Thursday, May 14, 2009
CIBRE Hosts Kickoff Forum; Preservation and Prosperity of U.S Tool & Die Industry
By Joe Brown, creator of the blog, Will the Tool & Die Industry Ever Recover (http://blog.toolanddieing.com/
Although many sectors of the domestic manufacturing industry depend on the fortunes of the auto industry, tool and die shops might be the most dependent.
The tooling industry, which includes mold makers, metal stamping plants and precision machining companies in addition to tool and die, is one of the most important—yet little understood—sections of “manufacturing”.
How important is it? Look around you right now. Practically every component in your computer, office desk, chair, car, cell phone was fabricated or formed by a die or mold.
That plastic bottle you’re drinking Pepsi out of was made by a blow-molding tool. What about the thousands of street signs you drive by daily? Likely made by a metal fabricating tool. I could go on for hundreds of pages simply listing every item made by the tooling industry.

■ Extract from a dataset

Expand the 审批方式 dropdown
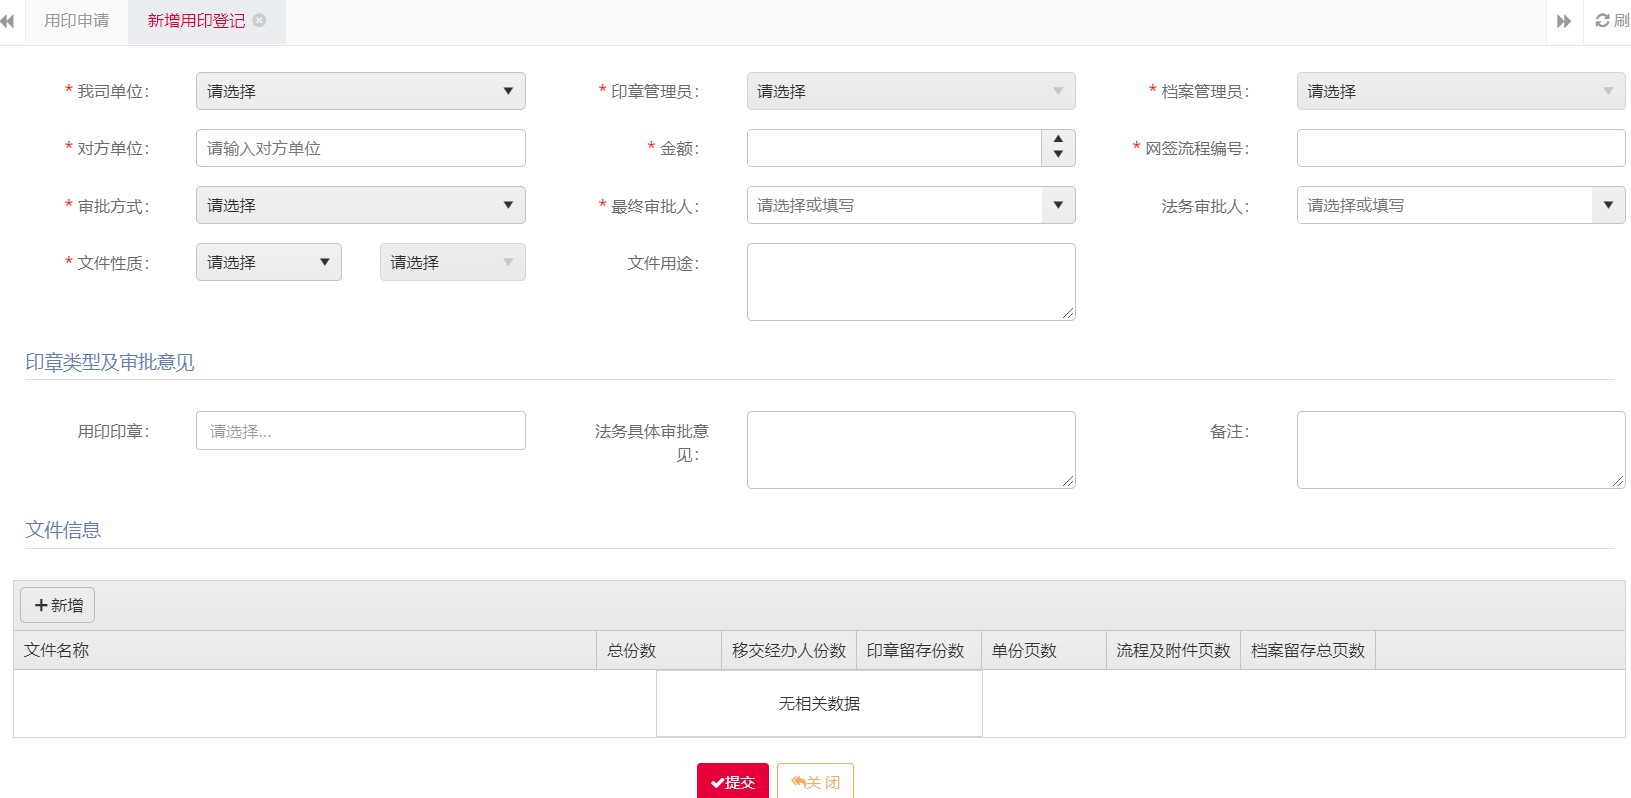 (x=360, y=205)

For simplicity’s sake, it’s important to know that basically every tangible item we all use in everyday life needed a tool to form it. Stop and think about that for a minute. But the old saying: “Out of sight. Out of mind,” may be at play here.
Recent transgressions have severely hampered the short and long-term outlook for the North American tooling industry.
Too much of this has unfortunately been triggered by circumstances that could have been avoided. Abusive payment terms mandated upon tool, die and mold makers from OEM’s (Original Equipment Manufacturers, or auto companies) and Tier One (parts) suppliers. But the most damaging has likely been a domestic government unwilling to ensure a level playing field in this global game.
A group of us met on a recent Saturday afternoon through the CIBRE (Center for Integrated Business Research & Education) program at Oakland University. Moderating and observing the informal discussion was Mohan Tanniru, dean of School of Business Administration at Oakland.
Making up this group was a mixture of tooling-related company owners, presidents, consultants, writers and specialists gathered to discuss factors prohibiting growth and job creation in the tool, die, mold, metal stamping and precision machining growth from different points of view.
Bob Quinn, president at RCM Tool and key figure in organizing this event knows this all to well. That’s why he was eager to share some of his ideas and thoughts about how innovations in manufacturing can lead us into the next decade and beyond.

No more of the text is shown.